There are a number of myths that inform the discourse of some Pakistani economists on the question of the development of the Pakistani economy: First, that Korea copied Pakistan in its development effort because Pakistan’s Second Five Year (c. 1960-65) coincides with Korea’s First Five Year Plan. If this was the case then the Korean economy would be in a similar situation as that of Pakistan.

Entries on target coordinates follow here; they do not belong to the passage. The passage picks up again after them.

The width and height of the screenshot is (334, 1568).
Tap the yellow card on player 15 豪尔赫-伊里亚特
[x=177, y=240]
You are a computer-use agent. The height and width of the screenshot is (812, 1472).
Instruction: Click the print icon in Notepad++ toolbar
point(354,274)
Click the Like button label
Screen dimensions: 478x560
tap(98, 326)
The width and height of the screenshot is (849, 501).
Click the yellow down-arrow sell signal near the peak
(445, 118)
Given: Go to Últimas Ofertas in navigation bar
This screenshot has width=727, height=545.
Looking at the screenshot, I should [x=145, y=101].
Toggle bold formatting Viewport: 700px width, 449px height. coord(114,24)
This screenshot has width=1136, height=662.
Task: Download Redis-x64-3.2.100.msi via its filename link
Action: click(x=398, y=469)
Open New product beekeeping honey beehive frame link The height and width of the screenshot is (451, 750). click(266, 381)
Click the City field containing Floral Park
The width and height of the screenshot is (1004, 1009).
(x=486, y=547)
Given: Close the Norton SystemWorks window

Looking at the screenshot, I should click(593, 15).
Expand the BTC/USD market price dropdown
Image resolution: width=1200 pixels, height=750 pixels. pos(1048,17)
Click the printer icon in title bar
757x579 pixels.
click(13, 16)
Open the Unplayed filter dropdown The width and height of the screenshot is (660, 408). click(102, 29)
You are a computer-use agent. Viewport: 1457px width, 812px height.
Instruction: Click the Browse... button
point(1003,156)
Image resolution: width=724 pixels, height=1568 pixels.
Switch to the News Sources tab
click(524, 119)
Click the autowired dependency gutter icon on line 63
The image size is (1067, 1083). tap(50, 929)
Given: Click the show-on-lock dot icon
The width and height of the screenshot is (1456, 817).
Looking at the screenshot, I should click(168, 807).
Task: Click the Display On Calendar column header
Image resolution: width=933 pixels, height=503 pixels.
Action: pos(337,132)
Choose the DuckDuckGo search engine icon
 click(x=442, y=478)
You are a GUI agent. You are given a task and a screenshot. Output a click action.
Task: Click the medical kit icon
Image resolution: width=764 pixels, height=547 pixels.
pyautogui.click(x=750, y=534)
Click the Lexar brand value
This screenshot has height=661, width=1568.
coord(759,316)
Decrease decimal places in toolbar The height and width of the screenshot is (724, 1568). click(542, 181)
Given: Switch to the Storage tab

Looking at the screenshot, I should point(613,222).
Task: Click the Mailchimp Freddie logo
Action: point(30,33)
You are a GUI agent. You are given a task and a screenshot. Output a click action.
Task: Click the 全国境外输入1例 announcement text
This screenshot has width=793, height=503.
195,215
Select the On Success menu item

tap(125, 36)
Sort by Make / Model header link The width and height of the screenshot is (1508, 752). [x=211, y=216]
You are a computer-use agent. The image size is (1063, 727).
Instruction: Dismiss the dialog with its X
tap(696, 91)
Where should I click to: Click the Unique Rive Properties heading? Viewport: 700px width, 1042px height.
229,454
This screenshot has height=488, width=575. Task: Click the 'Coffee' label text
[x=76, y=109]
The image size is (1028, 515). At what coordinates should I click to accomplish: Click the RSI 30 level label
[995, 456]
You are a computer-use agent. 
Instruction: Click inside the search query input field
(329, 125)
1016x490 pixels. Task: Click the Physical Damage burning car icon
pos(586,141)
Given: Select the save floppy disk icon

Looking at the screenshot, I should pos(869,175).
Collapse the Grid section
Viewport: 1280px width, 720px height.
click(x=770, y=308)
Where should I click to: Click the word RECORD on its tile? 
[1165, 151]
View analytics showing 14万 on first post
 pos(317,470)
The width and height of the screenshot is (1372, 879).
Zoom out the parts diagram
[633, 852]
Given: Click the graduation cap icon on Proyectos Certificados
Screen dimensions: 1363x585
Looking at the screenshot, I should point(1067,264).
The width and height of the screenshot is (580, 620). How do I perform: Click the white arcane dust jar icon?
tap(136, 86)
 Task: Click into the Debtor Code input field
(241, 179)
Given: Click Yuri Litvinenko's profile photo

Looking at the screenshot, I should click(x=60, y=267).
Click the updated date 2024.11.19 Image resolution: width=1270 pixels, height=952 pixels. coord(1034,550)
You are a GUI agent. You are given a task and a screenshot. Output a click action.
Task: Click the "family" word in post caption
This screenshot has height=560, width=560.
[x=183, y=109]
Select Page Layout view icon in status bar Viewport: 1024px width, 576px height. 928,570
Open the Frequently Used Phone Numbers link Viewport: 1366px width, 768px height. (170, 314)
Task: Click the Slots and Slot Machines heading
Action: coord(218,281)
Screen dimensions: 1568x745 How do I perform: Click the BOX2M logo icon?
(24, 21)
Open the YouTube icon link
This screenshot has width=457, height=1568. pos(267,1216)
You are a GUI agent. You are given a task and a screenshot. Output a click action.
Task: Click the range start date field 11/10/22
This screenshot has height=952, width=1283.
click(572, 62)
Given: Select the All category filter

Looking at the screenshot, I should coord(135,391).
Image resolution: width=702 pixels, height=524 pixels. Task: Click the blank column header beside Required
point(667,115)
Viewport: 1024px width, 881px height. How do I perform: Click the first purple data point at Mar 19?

Second, some Pakistani economists assert that we are a ‘service’ economy. But if one analyses the major segments of this ‘service’ economy: transport and communication, utilities, retail and wholesale, health services, business services (computers, internet, etc.), the government and administrative/security – all are directly or indirectly dependent on goods production. This is most clearly demonstrated by the finance, insurance and real-estate industries. These transfer the goods generated by the rest of the economy among different sectors. The finance sector of the economy is dependent on the capacity of the manufacturing sector to create wealth in the form of goods. The finance sector can only receive a return on its investment, ultimately, if the investment generates new production. In addition, the globalization and expansion of finance and insurance would have been impossible without the material make up technologies of communication and information.

Within Pakistan’s economy, different parts serve different functions. Without robust manufacturing, agriculture and services, a modern economy could not exist. An economy without a substantial and appropriate manufacturing sector is not a post-industrial economy; it is a weak underdeveloped economy. A modern or modernizing nation without a significant manufacturing sector will become a colony of other nations, in fact if not formally.